Task item: A complete, unaltered copy of the listing is needed. Write it out.

Entries supplied:
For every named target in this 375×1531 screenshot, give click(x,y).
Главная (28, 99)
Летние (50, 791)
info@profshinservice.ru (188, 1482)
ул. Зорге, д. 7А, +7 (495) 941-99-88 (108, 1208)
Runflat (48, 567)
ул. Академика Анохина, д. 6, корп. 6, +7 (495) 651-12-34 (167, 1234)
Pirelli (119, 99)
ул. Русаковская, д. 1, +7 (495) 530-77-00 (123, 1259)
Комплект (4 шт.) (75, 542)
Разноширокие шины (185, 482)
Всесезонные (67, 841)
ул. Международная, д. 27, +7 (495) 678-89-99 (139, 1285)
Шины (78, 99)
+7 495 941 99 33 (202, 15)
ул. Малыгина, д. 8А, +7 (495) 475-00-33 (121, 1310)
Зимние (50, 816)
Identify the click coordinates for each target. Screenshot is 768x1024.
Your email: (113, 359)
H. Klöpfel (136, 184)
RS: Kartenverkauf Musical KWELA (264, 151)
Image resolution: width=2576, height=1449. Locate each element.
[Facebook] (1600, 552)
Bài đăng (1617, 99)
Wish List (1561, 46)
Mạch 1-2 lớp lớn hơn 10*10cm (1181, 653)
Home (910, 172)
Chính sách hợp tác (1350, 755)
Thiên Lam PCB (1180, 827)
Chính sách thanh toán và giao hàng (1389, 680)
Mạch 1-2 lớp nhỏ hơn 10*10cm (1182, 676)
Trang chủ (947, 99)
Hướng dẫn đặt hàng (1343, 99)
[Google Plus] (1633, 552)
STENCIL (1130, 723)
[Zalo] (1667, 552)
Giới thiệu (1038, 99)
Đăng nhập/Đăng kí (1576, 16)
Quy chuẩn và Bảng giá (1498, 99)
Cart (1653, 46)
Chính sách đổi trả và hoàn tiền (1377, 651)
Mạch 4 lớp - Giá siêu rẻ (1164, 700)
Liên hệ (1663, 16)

Response for this exercise:
For every named target in this 375×1531 screenshot, give click(x,y).
Главная (28, 99)
Летние (50, 791)
info@profshinservice.ru (188, 1482)
ул. Зорге, д. 7А, +7 (495) 941-99-88 (108, 1208)
Runflat (48, 567)
ул. Академика Анохина, д. 6, корп. 6, +7 (495) 651-12-34 (167, 1234)
Pirelli (119, 99)
ул. Русаковская, д. 1, +7 (495) 530-77-00 (123, 1259)
Комплект (4 шт.) (75, 542)
Разноширокие шины (185, 482)
Всесезонные (67, 841)
ул. Международная, д. 27, +7 (495) 678-89-99 (139, 1285)
Шины (78, 99)
+7 495 941 99 33 (202, 15)
ул. Малыгина, д. 8А, +7 (495) 475-00-33 (121, 1310)
Зимние (50, 816)
Identify the click coordinates for each target. Screenshot is 768x1024.
Your email: (113, 359)
H. Klöpfel (136, 184)
RS: Kartenverkauf Musical KWELA (264, 151)
Image resolution: width=2576, height=1449. Locate each element.
[Facebook] (1600, 552)
Bài đăng (1617, 99)
Wish List (1561, 46)
Mạch 1-2 lớp lớn hơn 10*10cm (1181, 653)
Home (910, 172)
Chính sách hợp tác (1350, 755)
Thiên Lam PCB (1180, 827)
Chính sách thanh toán và giao hàng (1389, 680)
Mạch 1-2 lớp nhỏ hơn 10*10cm (1182, 676)
Trang chủ (947, 99)
Hướng dẫn đặt hàng (1343, 99)
[Google Plus] (1633, 552)
STENCIL (1130, 723)
[Zalo] (1667, 552)
Giới thiệu (1038, 99)
Đăng nhập/Đăng kí (1576, 16)
Quy chuẩn và Bảng giá (1498, 99)
Cart (1653, 46)
Chính sách đổi trả và hoàn tiền (1377, 651)
Mạch 4 lớp - Giá siêu rẻ (1164, 700)
Liên hệ (1663, 16)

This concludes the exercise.